Marigolds are the new pumpkin
Walking back from the grocery store I saw pumpkins for sale. The day was crisp and it seemed like the perfect time to buy a pumpkin and place it on my porch until it's time to carve it into a jack-o-lantern.
Suddenly this distinct voice rose up in me and firmly said, NO. Nothing against pumpkins; they are perfectly worthy of attention and a fine symbol of the season. But I won't buy one just yet.
Instead, I continue to enjoy and celebrate the marigolds in their final days. I'm harvesting everyday now and I swear they repeatedly bloom new flowers faster than I can pluck them off.

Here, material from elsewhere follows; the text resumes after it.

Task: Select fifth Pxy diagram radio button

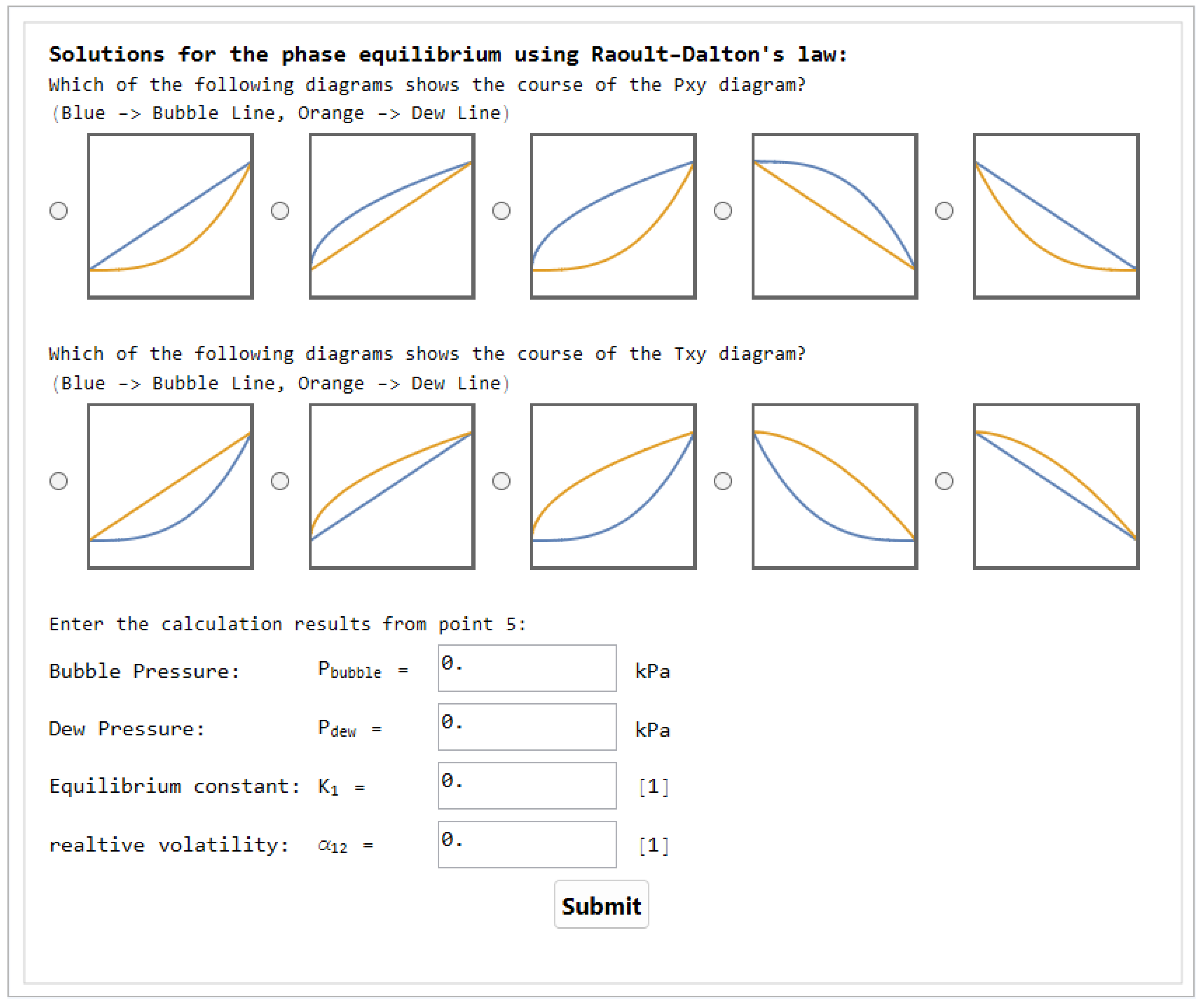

Because they're so bountiful I've decided marigolds are as perfect as a pumpkin to symbolize Halloween and the the season in general. They're as orange as a pumpkin and marigolds even have a cultural and historical association with death and the macabre.
For instance, marigolds are the official flower of Day of the Dead celebrations in Mexican culture and get fashioned into elaborate displays on altars and graves. In some villages, people leave a trail of marigolds from their front door to their loved ones grave so the dead may easily find their way back home again to feast and party and be guests of honour in a two-day celebration. It's believed marigolds' pungent aroma and brilliant colours are enough to draw the dead back to earth for the yearly reunion.
I might forgo the Jack-o-lantern this year and instead fashion something in the spirit of this amazing effort: Photographed by Gregory Bull for AP Photo.
Not as large as this one, of course, but maybe something smaller. As a centerpiece for the table.